Project Title: Children's Health and Nutrition, Adult Outcomes, and Intergenerational and Spatial Mobility
PSTC Investigators: Mark Pitt
Funding: NIH
Other Research Areas: Social Behavior and Health, Spatial Inquiry
Description: This project will assemble, collect and analyze multiple rounds of survey data from Bangladesh, providing family-based and individual panel information on the long-term health and productivity effects of childhood nutritional intakes, indoor air pollution, and health interventions over a 25-year span, using a newly-available panel survey as well as a proposed additional survey round.
Project Title: Family Organization and Child Well-Being in Southern Africa
PSTC Investigators: Susan Short (PI), Abigail Harrison
Funding: NICHD
Research Areas: Social Behavior and Health, African Demography
Description: This research investigates the relationship between family organization and child well-being in Southern Africa, a region with substantial variation and change in children's living arrangements due to the current HIV/AIDS epidemic.

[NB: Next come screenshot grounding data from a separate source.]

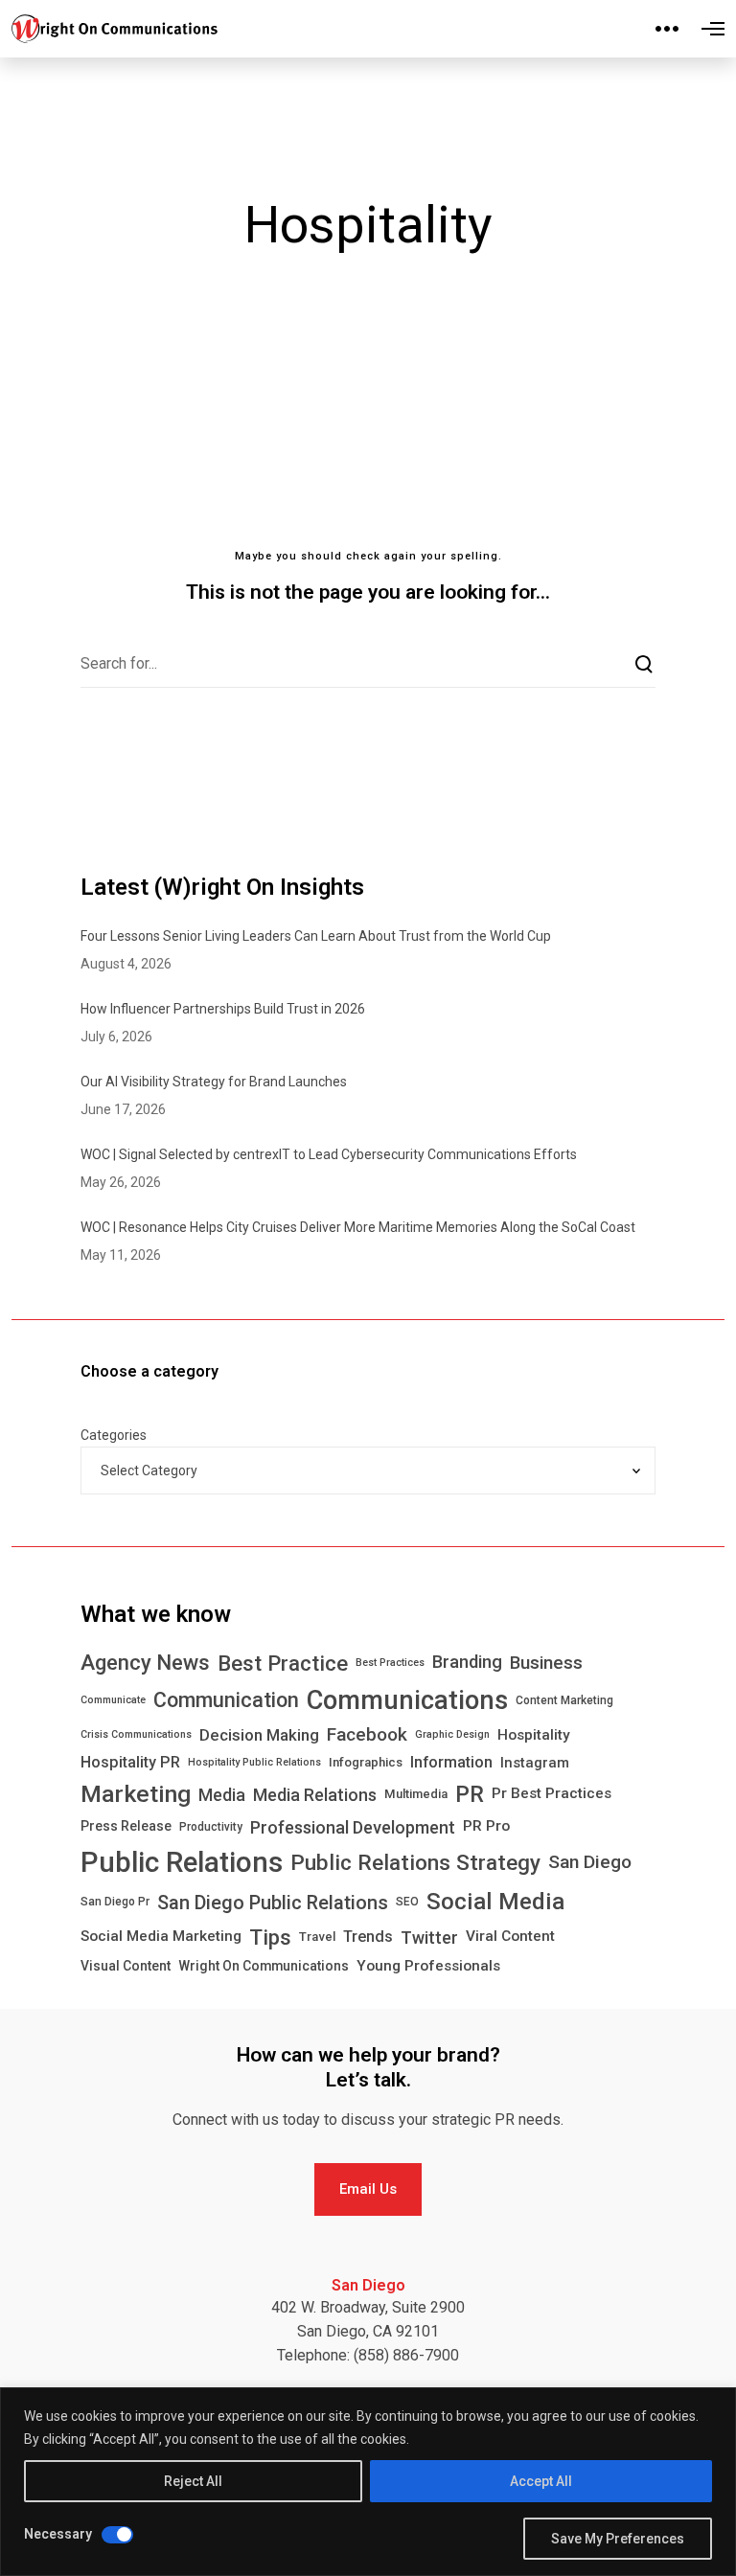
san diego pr (115, 1901)
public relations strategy (415, 1862)
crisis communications (136, 1734)
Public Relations (181, 1862)
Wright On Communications (263, 1965)
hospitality (533, 1735)
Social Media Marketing (161, 1936)
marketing (135, 1794)
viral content (510, 1936)
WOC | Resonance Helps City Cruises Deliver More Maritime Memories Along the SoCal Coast (357, 1227)
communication (226, 1700)
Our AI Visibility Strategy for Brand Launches (213, 1081)
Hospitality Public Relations (254, 1762)
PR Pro (486, 1826)
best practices (390, 1662)
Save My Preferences (617, 2538)
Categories (113, 1435)
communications (407, 1700)
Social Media (495, 1901)
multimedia (416, 1794)
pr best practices (551, 1793)
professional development (352, 1827)
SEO (407, 1901)
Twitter (429, 1937)
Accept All (541, 2481)
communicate (113, 1700)
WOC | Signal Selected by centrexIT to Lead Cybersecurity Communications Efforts (328, 1154)
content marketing (564, 1700)
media (221, 1795)
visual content (125, 1965)
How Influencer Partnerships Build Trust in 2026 (222, 1008)
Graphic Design (452, 1734)
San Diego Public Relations (272, 1902)
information (451, 1762)
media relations (315, 1795)
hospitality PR (130, 1762)
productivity (210, 1827)
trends (368, 1936)
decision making (259, 1734)
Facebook (367, 1734)
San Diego (590, 1862)
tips (270, 1937)
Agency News (145, 1663)
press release (126, 1826)
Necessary (58, 2534)
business (546, 1663)
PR (469, 1794)
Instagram (534, 1762)
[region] (368, 2481)
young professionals (428, 1965)
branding (467, 1662)
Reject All (193, 2481)
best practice (283, 1663)
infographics (365, 1762)
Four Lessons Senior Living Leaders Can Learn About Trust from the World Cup (315, 936)
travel (317, 1936)
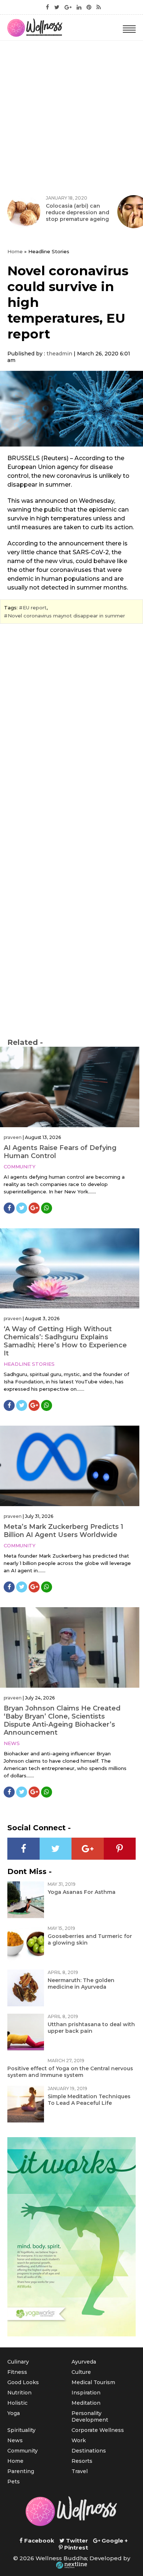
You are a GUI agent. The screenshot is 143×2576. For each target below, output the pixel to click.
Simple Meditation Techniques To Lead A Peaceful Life (89, 2099)
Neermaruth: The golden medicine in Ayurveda (81, 1983)
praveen (13, 1137)
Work (79, 2440)
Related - (25, 1042)
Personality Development (90, 2416)
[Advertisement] (71, 116)
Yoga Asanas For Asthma (81, 1892)
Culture (81, 2372)
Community (20, 1166)
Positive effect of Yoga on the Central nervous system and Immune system (70, 2071)
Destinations (89, 2450)
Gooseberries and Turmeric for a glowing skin (90, 1939)
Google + (114, 2540)
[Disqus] (71, 730)
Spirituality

Project Title: Household-Level Effects on HIV/AIDS Mortality
PSTC Investigators: Nicholas Townsend (Sangeetha Madhavan, PI)
Funding: NIH
Other Research Areas: Fertility and HIV/AIDS, Social Behavior and Health,
African Demography
Description: This project addresses the effects of HIV/AIDS-related morbidity and mortality on household structure, composition, power dynamics and children's living arrangements. HIV/AIDS has attained epidemic proportions in sub-Saharan Africa over the past 10 years with particularly high prevalence rates in southern Africa.
Project Title: Measuring Social Connection and Children's Well-Being Using Multiple Data Sources
PSTC Investigators: Nicholas Townsend (PI), John Logan
Other Research Areas: Spatial Inquiry, Social Behavior and Health, African Demography
Funding: NICHD
Description: The research will develop improved measures of social connection through coordinated analyses of intensive ethnographic data and a longitudinal demographic data about the same population in a rural area of South Africa. A great volume of research conducted in various contexts demonstrates that social connection is an important determinant of well-being measured by outcomes such as education, nutritional status, employment prospects, access to health care, and support of the aged and infirm. The most common measure of social connection in population and public health research is co-residence, which has critical limitations. Failure to attend to the full range of social relationships limits our ability to understand the social context of health and well-being. To redress this failure, we will use existing ethnographic data and longitudinal demographic data from rural South Africa to develop new measures of social connection that can be used in social surveys.
Project Title: Potential Economic Benefits of Reductions in Fertility
PSTC Investigators: David Weil
Funding: MacArthur Foundation
Other Research Areas: Fertility and HIV/AIDS
Description: The goal of this research project is to analyze quantitatively the economic effects of interventions that reduce fertility in developing countries. Our analysis and results will speak to long-standing, yet still unresolved debates about the relation between demographic dynamics and the trajectory of economic development.